• Task description
How many lines of the data contain the string "computer"? Write the number and nothing more.

»»

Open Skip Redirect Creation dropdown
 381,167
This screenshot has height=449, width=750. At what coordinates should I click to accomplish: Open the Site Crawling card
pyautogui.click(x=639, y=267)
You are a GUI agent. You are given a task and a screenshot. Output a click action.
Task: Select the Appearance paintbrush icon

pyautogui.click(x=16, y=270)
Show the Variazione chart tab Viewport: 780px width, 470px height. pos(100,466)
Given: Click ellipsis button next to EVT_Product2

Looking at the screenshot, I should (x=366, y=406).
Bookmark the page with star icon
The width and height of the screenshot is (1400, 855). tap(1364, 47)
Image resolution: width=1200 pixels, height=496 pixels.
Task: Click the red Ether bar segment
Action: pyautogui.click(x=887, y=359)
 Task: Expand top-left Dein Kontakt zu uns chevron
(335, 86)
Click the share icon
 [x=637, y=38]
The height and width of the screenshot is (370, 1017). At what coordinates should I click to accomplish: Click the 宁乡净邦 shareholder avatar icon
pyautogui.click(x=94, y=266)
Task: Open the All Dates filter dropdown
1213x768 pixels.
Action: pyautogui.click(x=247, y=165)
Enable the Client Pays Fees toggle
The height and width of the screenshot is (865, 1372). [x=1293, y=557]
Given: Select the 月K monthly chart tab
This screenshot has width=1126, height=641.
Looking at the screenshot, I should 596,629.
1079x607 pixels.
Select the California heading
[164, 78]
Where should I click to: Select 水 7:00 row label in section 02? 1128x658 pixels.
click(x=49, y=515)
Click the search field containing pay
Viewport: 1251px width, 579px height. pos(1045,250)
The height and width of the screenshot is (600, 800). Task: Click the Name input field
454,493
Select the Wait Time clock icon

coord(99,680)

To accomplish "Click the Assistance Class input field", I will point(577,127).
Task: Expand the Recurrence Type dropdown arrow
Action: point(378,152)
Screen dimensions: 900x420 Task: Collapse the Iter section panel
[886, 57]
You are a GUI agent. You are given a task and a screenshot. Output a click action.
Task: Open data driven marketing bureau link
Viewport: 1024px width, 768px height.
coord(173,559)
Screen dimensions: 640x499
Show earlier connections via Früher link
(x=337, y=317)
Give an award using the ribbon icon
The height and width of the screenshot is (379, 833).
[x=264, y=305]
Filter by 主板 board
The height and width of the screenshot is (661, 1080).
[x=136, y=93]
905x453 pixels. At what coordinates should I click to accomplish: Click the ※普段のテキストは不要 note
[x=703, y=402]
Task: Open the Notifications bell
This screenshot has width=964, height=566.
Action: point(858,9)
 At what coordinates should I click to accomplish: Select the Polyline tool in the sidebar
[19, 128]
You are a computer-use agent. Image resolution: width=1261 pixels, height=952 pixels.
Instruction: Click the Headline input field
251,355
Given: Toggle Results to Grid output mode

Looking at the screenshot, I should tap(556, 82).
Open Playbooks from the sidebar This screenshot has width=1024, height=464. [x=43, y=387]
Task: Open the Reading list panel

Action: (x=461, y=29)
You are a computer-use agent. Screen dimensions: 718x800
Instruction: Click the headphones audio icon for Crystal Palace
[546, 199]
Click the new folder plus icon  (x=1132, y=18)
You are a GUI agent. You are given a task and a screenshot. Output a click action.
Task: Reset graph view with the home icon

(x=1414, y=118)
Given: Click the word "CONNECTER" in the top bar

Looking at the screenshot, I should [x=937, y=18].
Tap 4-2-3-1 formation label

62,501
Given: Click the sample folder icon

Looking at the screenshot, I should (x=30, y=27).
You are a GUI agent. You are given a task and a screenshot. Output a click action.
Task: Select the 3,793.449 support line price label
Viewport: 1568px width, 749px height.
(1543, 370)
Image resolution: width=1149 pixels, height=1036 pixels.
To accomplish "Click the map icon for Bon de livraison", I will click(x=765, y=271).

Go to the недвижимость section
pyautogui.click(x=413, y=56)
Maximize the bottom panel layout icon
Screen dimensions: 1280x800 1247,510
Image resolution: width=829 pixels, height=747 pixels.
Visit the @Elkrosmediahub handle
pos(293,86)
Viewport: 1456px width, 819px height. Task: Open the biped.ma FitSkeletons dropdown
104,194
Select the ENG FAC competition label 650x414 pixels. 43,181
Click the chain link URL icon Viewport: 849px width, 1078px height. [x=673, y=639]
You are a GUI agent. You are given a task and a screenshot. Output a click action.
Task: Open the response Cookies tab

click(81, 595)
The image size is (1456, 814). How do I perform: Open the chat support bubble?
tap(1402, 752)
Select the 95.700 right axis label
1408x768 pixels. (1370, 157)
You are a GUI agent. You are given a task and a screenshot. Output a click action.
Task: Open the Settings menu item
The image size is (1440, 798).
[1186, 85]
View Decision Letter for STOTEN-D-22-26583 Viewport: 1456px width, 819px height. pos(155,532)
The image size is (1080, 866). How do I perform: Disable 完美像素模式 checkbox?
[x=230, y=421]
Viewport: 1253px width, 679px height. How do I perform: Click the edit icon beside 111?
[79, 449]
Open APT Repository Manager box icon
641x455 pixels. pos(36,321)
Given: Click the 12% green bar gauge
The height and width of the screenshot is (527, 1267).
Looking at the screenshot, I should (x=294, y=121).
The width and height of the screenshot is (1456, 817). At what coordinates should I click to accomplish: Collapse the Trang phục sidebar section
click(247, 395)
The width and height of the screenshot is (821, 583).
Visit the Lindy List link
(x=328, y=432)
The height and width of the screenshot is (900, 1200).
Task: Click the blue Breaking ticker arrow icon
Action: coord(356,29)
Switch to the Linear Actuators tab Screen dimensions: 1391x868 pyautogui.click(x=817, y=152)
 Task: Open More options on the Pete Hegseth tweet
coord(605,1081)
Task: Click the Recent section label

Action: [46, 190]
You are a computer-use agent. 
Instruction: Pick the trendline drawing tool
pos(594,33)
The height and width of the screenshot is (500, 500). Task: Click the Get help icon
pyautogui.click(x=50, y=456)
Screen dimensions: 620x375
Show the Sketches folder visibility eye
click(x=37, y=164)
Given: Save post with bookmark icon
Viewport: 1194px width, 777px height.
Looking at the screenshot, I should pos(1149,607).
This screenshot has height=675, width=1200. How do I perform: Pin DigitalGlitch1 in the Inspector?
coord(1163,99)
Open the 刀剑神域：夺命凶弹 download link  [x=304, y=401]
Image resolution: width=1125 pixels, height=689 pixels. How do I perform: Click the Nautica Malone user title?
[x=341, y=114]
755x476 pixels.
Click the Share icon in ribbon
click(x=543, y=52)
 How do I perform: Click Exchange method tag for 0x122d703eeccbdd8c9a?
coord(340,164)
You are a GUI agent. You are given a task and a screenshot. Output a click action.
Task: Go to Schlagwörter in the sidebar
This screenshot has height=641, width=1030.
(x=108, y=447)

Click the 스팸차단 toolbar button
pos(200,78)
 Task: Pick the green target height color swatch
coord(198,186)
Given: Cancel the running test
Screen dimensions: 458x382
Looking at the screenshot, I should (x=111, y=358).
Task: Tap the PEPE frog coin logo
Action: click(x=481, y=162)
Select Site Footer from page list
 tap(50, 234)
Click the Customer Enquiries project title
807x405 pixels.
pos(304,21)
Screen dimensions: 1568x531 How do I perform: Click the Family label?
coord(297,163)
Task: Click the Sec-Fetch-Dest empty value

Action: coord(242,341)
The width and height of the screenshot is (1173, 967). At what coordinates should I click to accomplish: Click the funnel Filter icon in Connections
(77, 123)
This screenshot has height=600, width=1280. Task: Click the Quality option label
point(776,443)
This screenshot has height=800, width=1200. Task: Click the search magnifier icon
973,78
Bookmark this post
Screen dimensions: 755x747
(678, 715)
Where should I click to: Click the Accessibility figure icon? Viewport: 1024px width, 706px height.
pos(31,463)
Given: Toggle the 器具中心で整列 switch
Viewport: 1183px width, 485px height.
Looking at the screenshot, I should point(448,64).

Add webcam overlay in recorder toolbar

««

• Exercise result
3